* [Dataset]:
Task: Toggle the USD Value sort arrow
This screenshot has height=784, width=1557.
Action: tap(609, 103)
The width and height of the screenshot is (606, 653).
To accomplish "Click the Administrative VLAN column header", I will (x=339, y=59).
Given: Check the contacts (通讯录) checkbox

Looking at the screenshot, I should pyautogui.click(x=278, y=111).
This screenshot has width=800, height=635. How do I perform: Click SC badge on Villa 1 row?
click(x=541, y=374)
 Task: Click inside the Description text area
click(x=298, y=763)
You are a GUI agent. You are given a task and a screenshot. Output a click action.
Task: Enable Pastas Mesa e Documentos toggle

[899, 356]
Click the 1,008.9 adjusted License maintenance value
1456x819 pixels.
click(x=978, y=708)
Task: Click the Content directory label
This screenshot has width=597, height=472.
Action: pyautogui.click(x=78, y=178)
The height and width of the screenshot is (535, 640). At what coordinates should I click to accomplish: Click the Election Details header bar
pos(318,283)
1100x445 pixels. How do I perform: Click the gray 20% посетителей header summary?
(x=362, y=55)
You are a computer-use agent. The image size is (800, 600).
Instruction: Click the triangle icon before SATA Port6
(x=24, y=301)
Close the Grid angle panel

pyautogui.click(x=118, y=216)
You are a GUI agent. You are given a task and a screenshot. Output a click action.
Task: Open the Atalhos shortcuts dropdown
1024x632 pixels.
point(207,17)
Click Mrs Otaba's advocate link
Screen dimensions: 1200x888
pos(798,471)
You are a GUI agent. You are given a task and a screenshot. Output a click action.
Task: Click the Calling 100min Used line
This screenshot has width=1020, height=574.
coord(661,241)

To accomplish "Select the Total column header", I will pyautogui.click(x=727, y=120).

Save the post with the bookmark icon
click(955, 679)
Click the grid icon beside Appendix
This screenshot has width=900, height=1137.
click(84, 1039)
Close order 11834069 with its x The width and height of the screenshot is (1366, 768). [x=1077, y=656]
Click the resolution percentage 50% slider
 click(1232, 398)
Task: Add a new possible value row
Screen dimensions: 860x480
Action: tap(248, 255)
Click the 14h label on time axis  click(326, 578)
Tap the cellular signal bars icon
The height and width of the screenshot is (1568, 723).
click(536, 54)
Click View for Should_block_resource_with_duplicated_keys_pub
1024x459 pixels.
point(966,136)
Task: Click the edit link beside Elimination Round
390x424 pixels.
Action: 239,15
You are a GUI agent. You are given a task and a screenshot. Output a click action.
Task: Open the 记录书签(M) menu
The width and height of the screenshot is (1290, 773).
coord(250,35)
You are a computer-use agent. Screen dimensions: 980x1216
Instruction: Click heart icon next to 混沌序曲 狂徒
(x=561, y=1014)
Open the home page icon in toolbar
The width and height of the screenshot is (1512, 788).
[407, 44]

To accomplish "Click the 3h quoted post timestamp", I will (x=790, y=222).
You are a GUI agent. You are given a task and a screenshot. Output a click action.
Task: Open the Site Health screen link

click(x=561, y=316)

* [Work to be completed]: Every entry is to be printed exactly as given.

* [Result for this task]:
Task: Toggle the USD Value sort arrow
This screenshot has height=784, width=1557.
Action: tap(609, 103)
The width and height of the screenshot is (606, 653).
To accomplish "Click the Administrative VLAN column header", I will (x=339, y=59).
Given: Check the contacts (通讯录) checkbox

Looking at the screenshot, I should pyautogui.click(x=278, y=111).
This screenshot has width=800, height=635. How do I perform: Click SC badge on Villa 1 row?
click(x=541, y=374)
 Task: Click inside the Description text area
click(x=298, y=763)
You are a GUI agent. You are given a task and a screenshot. Output a click action.
Task: Enable Pastas Mesa e Documentos toggle

[899, 356]
Click the 1,008.9 adjusted License maintenance value
1456x819 pixels.
click(x=978, y=708)
Task: Click the Content directory label
This screenshot has width=597, height=472.
Action: pyautogui.click(x=78, y=178)
The height and width of the screenshot is (535, 640). At what coordinates should I click to accomplish: Click the Election Details header bar
pos(318,283)
1100x445 pixels. How do I perform: Click the gray 20% посетителей header summary?
(x=362, y=55)
You are a computer-use agent. The image size is (800, 600).
Instruction: Click the triangle icon before SATA Port6
(x=24, y=301)
Close the Grid angle panel

pyautogui.click(x=118, y=216)
You are a GUI agent. You are given a task and a screenshot. Output a click action.
Task: Open the Atalhos shortcuts dropdown
1024x632 pixels.
point(207,17)
Click Mrs Otaba's advocate link
Screen dimensions: 1200x888
pos(798,471)
You are a GUI agent. You are given a task and a screenshot. Output a click action.
Task: Click the Calling 100min Used line
This screenshot has width=1020, height=574.
coord(661,241)

To accomplish "Select the Total column header", I will pyautogui.click(x=727, y=120).

Save the post with the bookmark icon
click(955, 679)
Click the grid icon beside Appendix
This screenshot has width=900, height=1137.
click(84, 1039)
Close order 11834069 with its x The width and height of the screenshot is (1366, 768). [x=1077, y=656]
Click the resolution percentage 50% slider
 click(1232, 398)
Task: Add a new possible value row
Screen dimensions: 860x480
Action: tap(248, 255)
Click the 14h label on time axis  click(326, 578)
Tap the cellular signal bars icon
The height and width of the screenshot is (1568, 723).
click(536, 54)
Click View for Should_block_resource_with_duplicated_keys_pub
1024x459 pixels.
point(966,136)
Task: Click the edit link beside Elimination Round
390x424 pixels.
Action: 239,15
You are a GUI agent. You are given a task and a screenshot. Output a click action.
Task: Open the 记录书签(M) menu
The width and height of the screenshot is (1290, 773).
coord(250,35)
You are a computer-use agent. Screen dimensions: 980x1216
Instruction: Click heart icon next to 混沌序曲 狂徒
(x=561, y=1014)
Open the home page icon in toolbar
The width and height of the screenshot is (1512, 788).
[407, 44]

To accomplish "Click the 3h quoted post timestamp", I will (x=790, y=222).
You are a GUI agent. You are given a task and a screenshot. Output a click action.
Task: Open the Site Health screen link

click(x=561, y=316)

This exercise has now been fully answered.